# The PTFE war: SV Shield Vs. Raceglaze 4x4 Review



## frankiman (Nov 12, 2011)

The point of this detail was to review 2 wax of mine ; Swissvax Shield Vs. Raceglaze 4x4.

So I start by decontaminant the car with Iron-X:














































I also clayed the car:









I then did a 1-step polish with Menzerna and followed by Swissvax Cleaner fluid by hand:









So we're now up to the review!!

Both wax are made of PTFE to enhance the durability of the wax. I'm sure we could find more brand having PTFE inside their wax but I think the goal for Raceglaze was to beat the most-know swissvax shield or let say they are equal, Raceglaze would still be twice cheaper than Shield! So, let see if I think Raceglaze have what it takes.

Packaging:










Theses are the old jar-style and they are VERY WEAK. Probably the worst jar I've ever used and when you consider it's from Swissvax and the price they ask for it, you would prefer something better quality. One of my jar have a broken cap (that SV don't want to replace) and this one is craked at the jar but since it's a ''double jar'' it doesn't really matter.

On the Raceglaze end, the sample pot is quite cool and it might look very tiny but it was still quite easy to dip the yellow applicator inside the jar. However, I still think the 30ml with a wider jar wouldn't be a bad idea. I mean, I still managed to wax the car without having to get the wax with my hand and transfer it to the pad but I think 30ml is a great sample size  If I compare with the big 8oz jar RG55 I have, I can tell you the quality is there and I can't see myself stripping the tread like always happen on Swissvax jar. ( never tried the new-style jar tho!)

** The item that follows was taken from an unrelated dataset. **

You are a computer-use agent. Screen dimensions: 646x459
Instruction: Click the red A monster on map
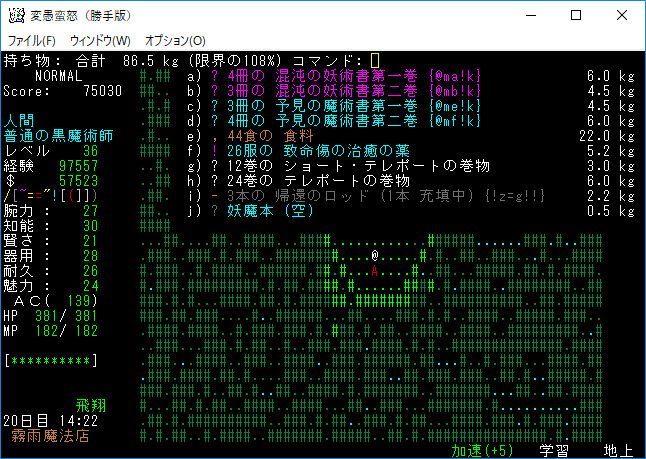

+1 Raceglaze ( comparing with the old-style jar)

Smell:

The old version of Shield smell pretty neutral, maybe a bit chemical. Now I think they added fragrance to it ? For raceglaze, it smell like pineapple, very much like Victoria Collector, in fact.

+2 Raceglaze ( comparing to the chemical old version)

First impression when touching the wax:

Swissvax: it's quite hard! Pretty much like Crystal Rock-level so it might be easier to use less. (= more application)
Raceglaze: A lot more soft, quite oily. I thought PTFE would make the wax harder but here it feel really soft, it melt to the touch almost instantly. So I'm thinking easier to spread but maybe I will use too much. It also look pretty similar to RG55 or Victoria wax.

+1 Swissvax ( I don't hate soft wax but I prefer the feeling of harder wax)

Application:

Swissvax: Like I thought, it need a bit more work to spread easily on the paint but it's management without too much troubles. It buff out like a breeze. I think that's a Swissvax signature, any wax I tried buff out easily ( maybe beside Mystery).

Raceglaze: Again like I thought, it spread sooooo easilyyy it's a breeze to apply! Leave it 10 minutes and buff; didn't felt any harder to remove, I heard some people saying raceglaze needs a bit more work but I think they let the wax cure for too long. I admit, if you leave the wax for 20 minutes or dry out in the sun, you will have a hard time buffing the wax but that,s also true with 50% of the 'nuba on the market.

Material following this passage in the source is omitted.